### Exercise directions
Work through the listing below, copying each line that carries the word "dropdown".

### Input for this task
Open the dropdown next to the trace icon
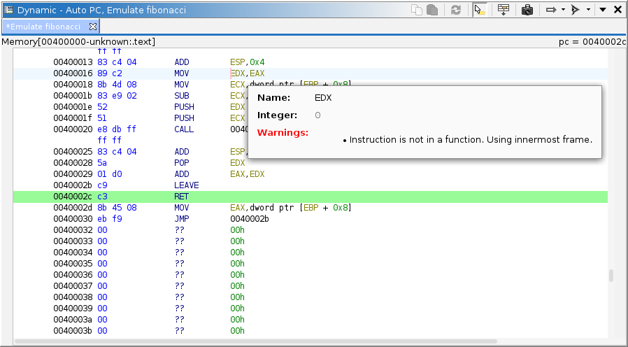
---
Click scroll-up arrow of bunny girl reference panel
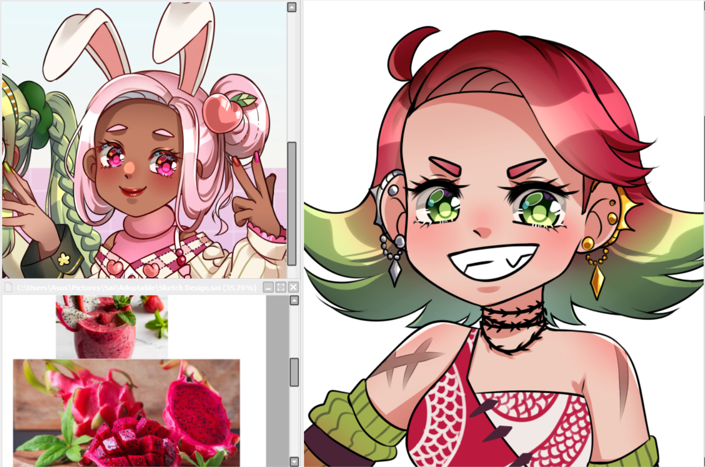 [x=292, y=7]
==
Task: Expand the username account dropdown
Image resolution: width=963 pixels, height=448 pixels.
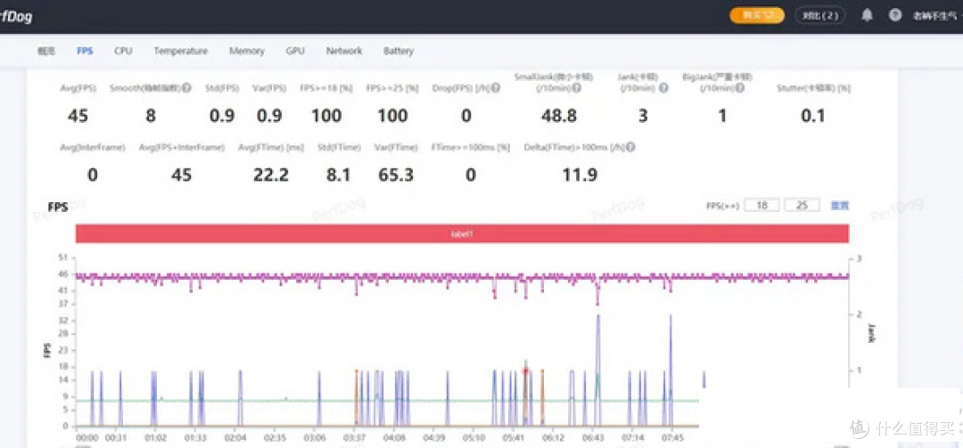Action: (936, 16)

### Reply to the task
Open the dropdown next to the trace icon
Task: Expand the username account dropdown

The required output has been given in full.